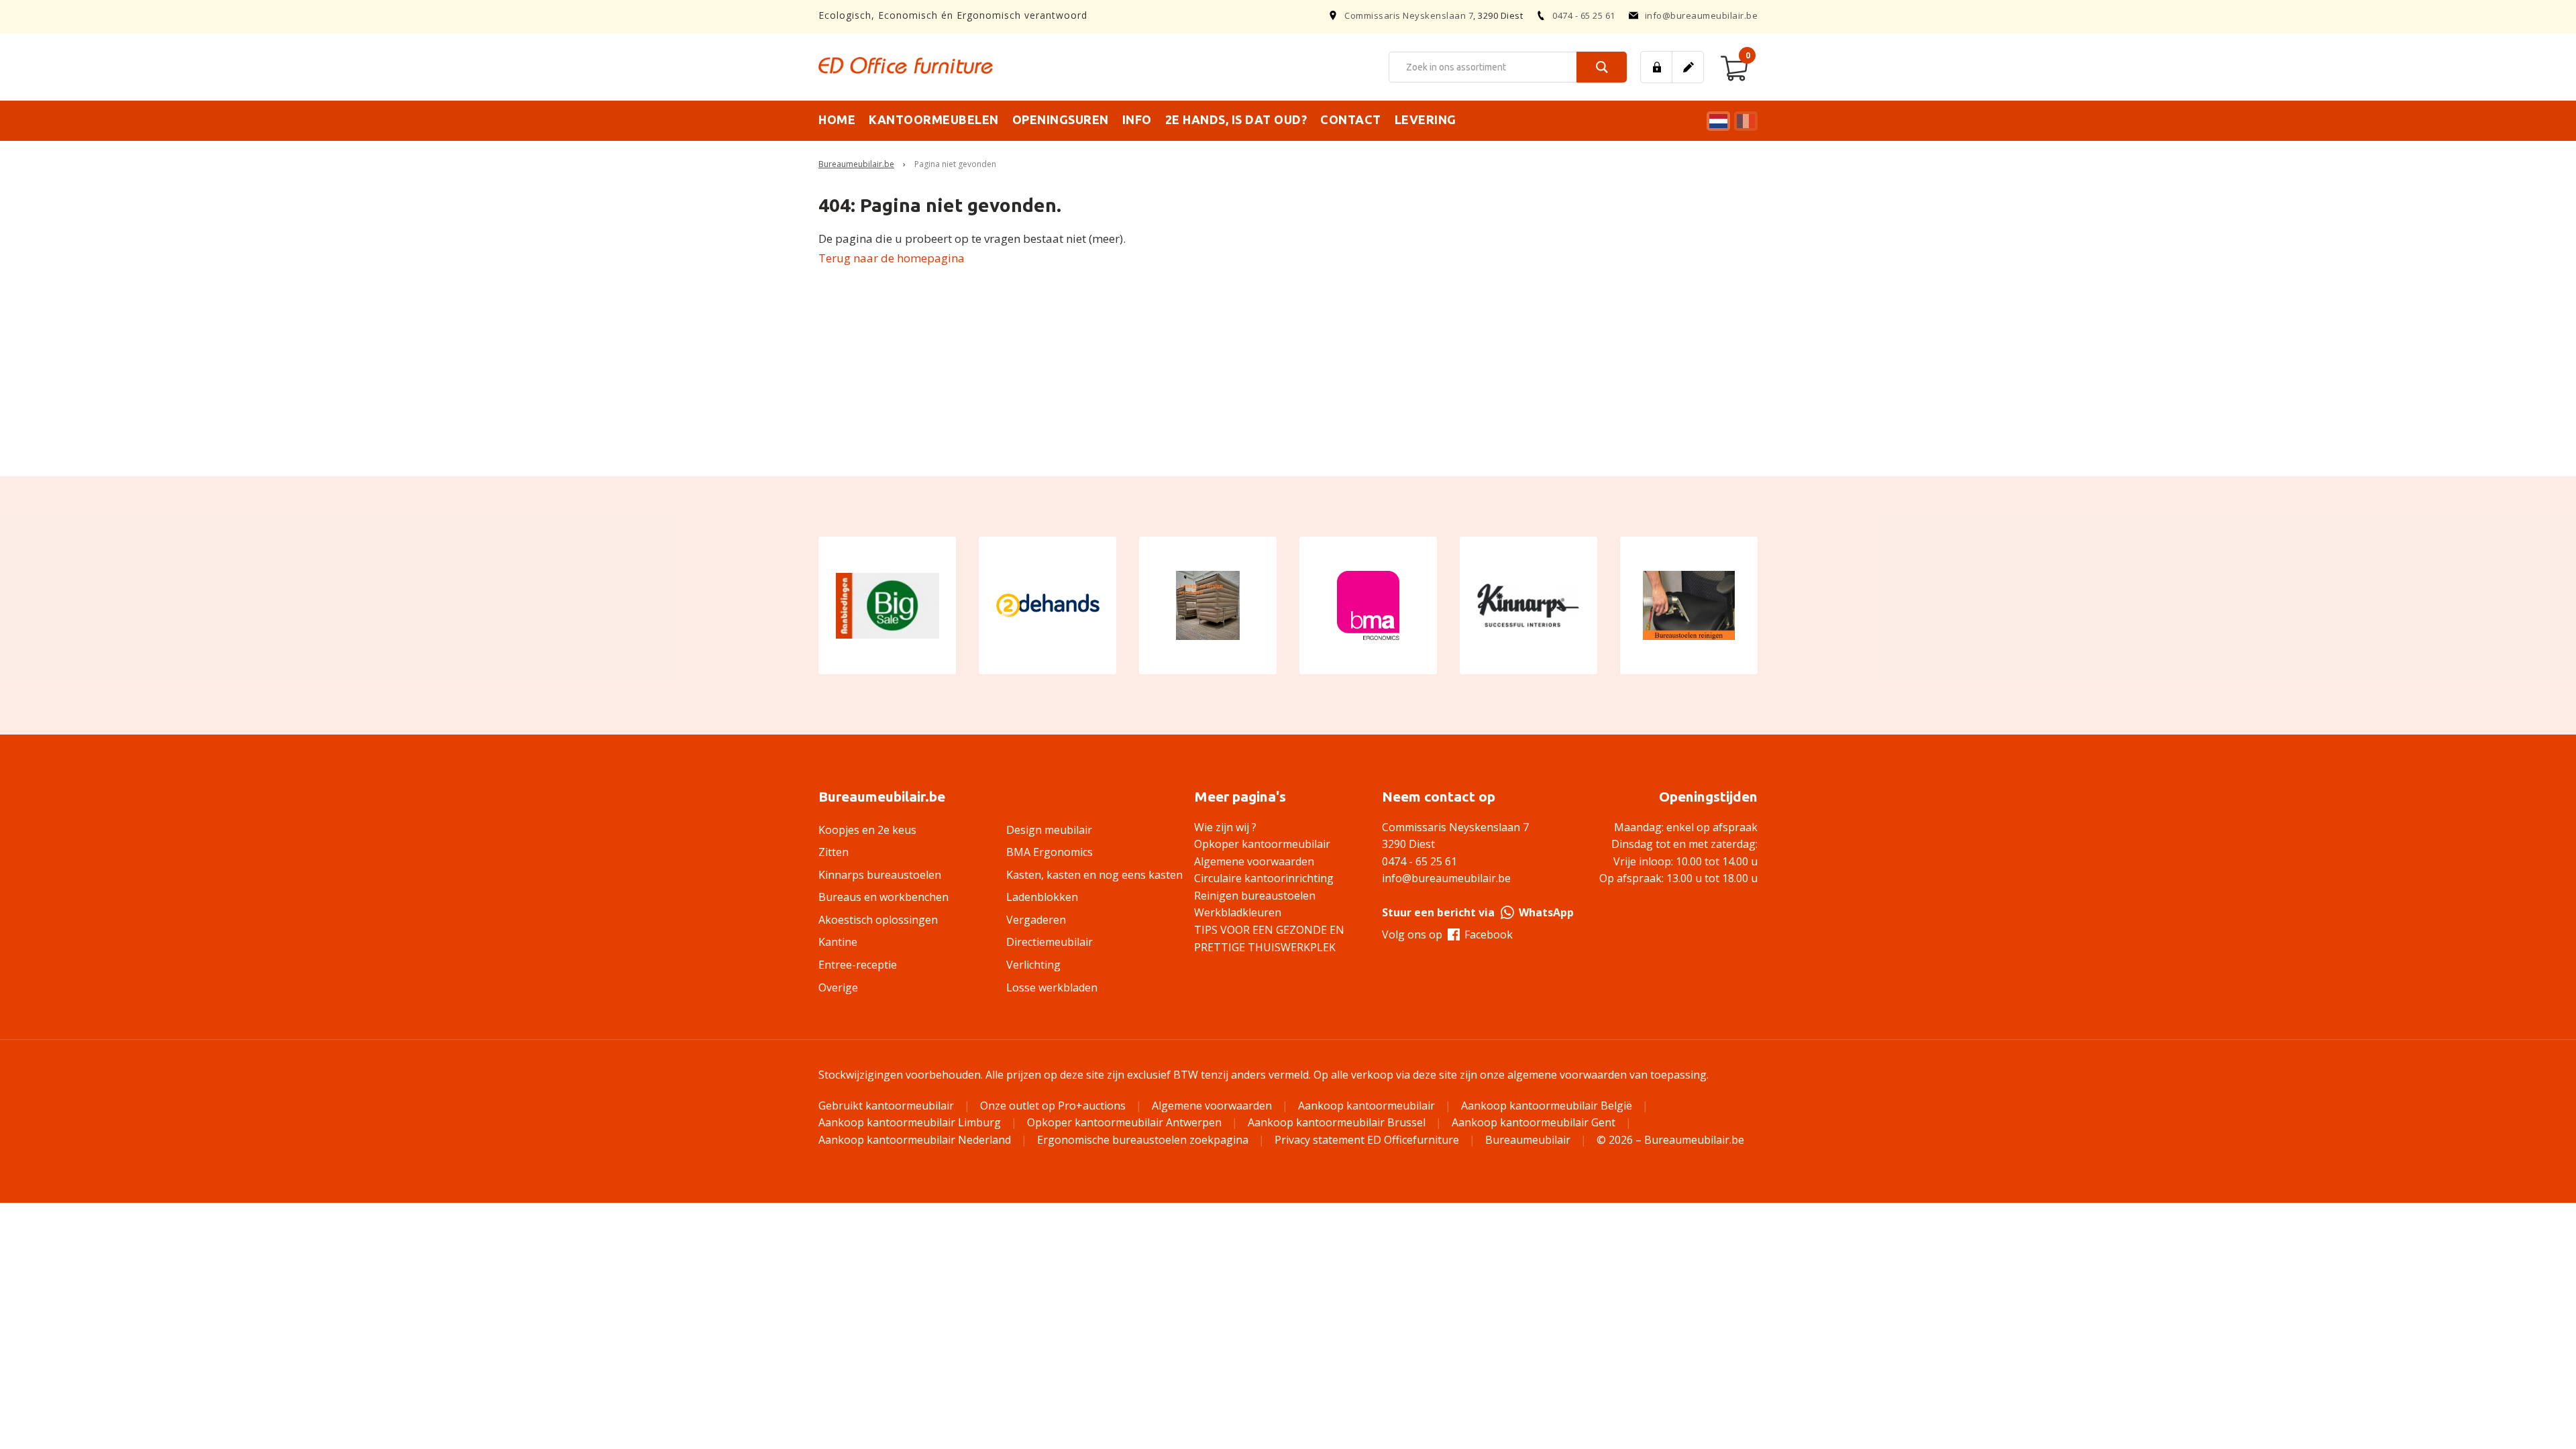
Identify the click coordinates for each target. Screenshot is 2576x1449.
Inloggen (1656, 67)
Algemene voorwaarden (1254, 861)
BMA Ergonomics (1049, 852)
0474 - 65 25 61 (1583, 15)
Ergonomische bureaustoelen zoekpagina (1142, 1139)
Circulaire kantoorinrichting (1264, 878)
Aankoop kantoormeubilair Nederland (914, 1139)
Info (1137, 119)
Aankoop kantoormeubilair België (1546, 1105)
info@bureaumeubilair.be (1701, 15)
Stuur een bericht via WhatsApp (1478, 912)
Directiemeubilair (1049, 941)
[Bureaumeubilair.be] (905, 65)
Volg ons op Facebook (1447, 934)
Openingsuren (1060, 119)
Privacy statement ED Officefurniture (1367, 1139)
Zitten (833, 852)
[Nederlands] (1716, 121)
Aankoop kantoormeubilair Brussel (1337, 1122)
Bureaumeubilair (1527, 1139)
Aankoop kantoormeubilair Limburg (909, 1122)
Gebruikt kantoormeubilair (886, 1105)
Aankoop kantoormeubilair (1366, 1105)
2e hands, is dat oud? (1236, 119)
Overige (838, 987)
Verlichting (1033, 964)
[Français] (1744, 121)
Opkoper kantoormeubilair (1262, 844)
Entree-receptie (857, 964)
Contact (1350, 119)
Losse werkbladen (1051, 987)
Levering (1425, 119)
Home (836, 119)
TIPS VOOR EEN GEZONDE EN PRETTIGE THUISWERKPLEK (1269, 938)
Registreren (1687, 67)
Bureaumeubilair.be (856, 164)
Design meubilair (1049, 829)
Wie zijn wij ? (1225, 827)
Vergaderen (1036, 919)
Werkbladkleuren (1237, 912)
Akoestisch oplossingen (878, 919)
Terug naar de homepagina (891, 258)
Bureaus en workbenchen (883, 897)
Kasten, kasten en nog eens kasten (1094, 874)
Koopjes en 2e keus (867, 829)
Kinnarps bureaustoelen (879, 874)
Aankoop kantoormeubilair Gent (1533, 1122)
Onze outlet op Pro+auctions (1053, 1105)
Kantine (837, 941)
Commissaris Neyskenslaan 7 (1408, 15)
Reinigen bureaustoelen (1255, 895)
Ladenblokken (1042, 897)
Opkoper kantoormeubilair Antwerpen (1124, 1122)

> [Your assignment] Copy each line above where "Aankoop" appears.

> [Answer to the problem]
Aankoop kantoormeubilair Nederland (914, 1139)
Aankoop kantoormeubilair België (1546, 1105)
Aankoop kantoormeubilair Brussel (1337, 1122)
Aankoop kantoormeubilair Limburg (909, 1122)
Aankoop kantoormeubilair (1366, 1105)
Aankoop kantoormeubilair Gent (1533, 1122)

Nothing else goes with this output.